━━━━━ Text excerpt ━━━━━

Urologist Dr. Dileep Bhat explains the low dose brachytherapy radiation procedure for treated early stage prostate cancer.
Brachytherapy is an advanced cancer treatment often referred to as internal radiation. Nancy Naeve Brown met the very first brachytherapy patient at Avera Queen of Peace to find out how this once prostate cancer patient is doing 5 months later.
Kim Cross owns and operates "Merchandise Outlet Western Ware" on Mitchell's main street which means he wears many hats inside his store. That's exactly what worried him when he found out this summer (2010) he had early stage prostate cancer.
Kim says, "Dr. Bhat suggested taking my prostate completely out and I didn't want my stomach cut open too bad."
Kim's Urologist Dr. Dileep Bhat teamed up with Radiation Oncologist Dr. Stephen Dick, to perform the first low dose brachytherapy procedure in Mitchell at Avera Queen of Peace hospital. When used for prostate cancer patients it's outpatient surgery done in the operating room.

━━━━━ Dataset content ━━━━━

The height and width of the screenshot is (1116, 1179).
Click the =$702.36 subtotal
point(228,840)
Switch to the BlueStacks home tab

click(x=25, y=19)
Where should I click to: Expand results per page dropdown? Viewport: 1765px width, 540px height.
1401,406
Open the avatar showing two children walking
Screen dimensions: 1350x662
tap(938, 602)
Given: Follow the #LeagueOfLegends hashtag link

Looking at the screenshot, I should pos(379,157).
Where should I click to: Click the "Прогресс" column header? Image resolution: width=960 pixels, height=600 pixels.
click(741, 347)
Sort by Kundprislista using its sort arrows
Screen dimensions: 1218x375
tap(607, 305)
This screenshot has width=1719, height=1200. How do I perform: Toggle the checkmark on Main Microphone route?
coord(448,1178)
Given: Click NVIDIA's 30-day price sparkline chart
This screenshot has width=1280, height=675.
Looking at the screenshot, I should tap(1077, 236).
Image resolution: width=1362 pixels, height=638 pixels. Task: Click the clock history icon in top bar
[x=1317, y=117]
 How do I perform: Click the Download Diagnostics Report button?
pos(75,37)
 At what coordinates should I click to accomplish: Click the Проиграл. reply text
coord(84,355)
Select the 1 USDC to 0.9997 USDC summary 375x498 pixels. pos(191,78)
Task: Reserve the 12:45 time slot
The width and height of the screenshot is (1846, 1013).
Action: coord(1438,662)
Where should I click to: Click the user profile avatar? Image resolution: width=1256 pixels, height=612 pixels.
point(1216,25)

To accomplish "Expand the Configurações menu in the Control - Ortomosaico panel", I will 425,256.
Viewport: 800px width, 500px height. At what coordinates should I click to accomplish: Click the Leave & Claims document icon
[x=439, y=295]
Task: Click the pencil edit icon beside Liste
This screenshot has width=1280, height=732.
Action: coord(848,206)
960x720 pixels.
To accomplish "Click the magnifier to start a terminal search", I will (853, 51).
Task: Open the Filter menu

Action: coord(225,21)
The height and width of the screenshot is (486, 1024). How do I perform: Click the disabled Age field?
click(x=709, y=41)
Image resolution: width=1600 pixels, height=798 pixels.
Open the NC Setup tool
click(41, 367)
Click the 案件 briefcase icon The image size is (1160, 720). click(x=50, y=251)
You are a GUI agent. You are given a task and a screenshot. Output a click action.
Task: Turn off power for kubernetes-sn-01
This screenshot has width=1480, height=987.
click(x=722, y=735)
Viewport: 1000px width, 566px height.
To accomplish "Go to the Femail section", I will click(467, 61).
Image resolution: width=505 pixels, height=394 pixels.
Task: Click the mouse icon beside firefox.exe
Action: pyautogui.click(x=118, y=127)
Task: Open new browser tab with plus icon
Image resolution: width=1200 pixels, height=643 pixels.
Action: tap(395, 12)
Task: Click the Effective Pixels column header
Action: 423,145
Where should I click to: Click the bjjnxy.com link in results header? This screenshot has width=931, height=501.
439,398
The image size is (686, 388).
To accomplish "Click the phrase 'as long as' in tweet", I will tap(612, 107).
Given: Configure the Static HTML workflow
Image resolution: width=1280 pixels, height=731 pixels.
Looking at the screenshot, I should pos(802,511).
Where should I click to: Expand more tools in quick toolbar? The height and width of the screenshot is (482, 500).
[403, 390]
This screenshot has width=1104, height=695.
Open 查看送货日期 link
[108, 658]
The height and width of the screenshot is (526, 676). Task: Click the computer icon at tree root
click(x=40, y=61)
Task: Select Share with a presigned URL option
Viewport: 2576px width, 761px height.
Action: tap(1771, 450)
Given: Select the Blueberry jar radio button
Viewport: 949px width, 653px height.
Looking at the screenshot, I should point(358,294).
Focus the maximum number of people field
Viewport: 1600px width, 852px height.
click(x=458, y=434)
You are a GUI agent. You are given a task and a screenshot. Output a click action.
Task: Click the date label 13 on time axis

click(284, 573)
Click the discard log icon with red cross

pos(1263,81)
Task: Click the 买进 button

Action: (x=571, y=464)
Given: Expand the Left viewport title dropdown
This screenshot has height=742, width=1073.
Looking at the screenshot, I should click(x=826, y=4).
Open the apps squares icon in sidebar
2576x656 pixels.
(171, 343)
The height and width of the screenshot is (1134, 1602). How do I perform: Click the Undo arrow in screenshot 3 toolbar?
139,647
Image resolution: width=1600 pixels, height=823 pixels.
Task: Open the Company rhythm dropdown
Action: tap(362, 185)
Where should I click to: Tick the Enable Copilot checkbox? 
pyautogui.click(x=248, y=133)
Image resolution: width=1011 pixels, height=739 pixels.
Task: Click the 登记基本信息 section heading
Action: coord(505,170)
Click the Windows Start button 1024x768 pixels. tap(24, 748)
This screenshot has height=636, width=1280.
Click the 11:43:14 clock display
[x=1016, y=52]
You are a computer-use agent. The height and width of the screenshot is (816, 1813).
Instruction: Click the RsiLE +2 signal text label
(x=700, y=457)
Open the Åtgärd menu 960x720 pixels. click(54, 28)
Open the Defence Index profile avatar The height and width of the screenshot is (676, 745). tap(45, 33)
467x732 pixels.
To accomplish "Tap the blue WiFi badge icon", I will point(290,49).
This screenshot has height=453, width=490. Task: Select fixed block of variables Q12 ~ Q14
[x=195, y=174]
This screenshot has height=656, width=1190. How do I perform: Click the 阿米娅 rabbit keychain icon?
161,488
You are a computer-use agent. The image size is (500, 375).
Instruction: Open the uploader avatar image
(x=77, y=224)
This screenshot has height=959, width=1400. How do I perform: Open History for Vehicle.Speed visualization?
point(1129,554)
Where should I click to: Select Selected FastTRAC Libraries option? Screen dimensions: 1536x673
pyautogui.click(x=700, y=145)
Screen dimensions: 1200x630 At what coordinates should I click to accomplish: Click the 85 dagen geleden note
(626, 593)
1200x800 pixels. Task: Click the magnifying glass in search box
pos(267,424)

━━━━━

[Work to complete]:
(a) Retype the passage of the brachytherapy article starting with "Kim Cross owns" and going on through "the operating room.".
(b) List every person named in the brachytherapy article.
(c) Write what follows the last sentence of the brachytherapy article.
The records that come after the brachytherapy article are separate material and have no connection to it.

[Responses by item number]:
(a)
Kim Cross owns and operates "Merchandise Outlet Western Ware" on Mitchell's main street which means he wears many hats inside his store. That's exactly what worried him when he found out this summer (2010) he had early stage prostate cancer.
Kim says, "Dr. Bhat suggested taking my prostate completely out and I didn't want my stomach cut open too bad."
Kim's Urologist Dr. Dileep Bhat teamed up with Radiation Oncologist Dr. Stephen Dick, to perform the first low dose brachytherapy procedure in Mitchell at Avera Queen of Peace hospital. When used for prostate cancer patients it's outpatient surgery done in the operating room.

(b)
Dr. Dileep Bhat
Nancy Naeve Brown
Kim Cross
Dr. Stephen Dick

(c)
Radiation Oncologist at Avera Queen of Peace Dr. Stephen Dick says, "There is no cutting, we place needles inside the prostate gland, put radioactive seeds in the gland, pull the needles out and you're done."
Since its internal radiation other areas of the body aren't exposed like external beam radiation not to mention the frequency of that treatment. If Kim had opted for that he would have been coming to the Cancer Center Monday through Friday for 2 months. Surgery wasn't for him either.
Urologist Dr. Dileep Bhat it saves the patient a big operation and typically with radical prostatectomy you will be in the hospital at least 1 or 2 days and go home with a catheter for at least a week or more. It's a much bigger surgery. This is not for all patients with prostate cancer only a select group who have early stage, low grade.
Brachytherapy was not only a good option for Kim, it was really his only option. He didn't want to have to close the store because if it's closed, he's not selling any clothes.
Kim says, "If they would have taken my prostate out it would have been a major surgery. I would have had to wear a catheter on the outside of my leg for a while. I didn't want to do that with my job. So this was great."
Kim had his procedure in the morning on June 2 and was back to work by noon; probably a little earlier than he should have, and now this small business owner who wears many hats will proudly take "cancer survivor" as a feather in his cap.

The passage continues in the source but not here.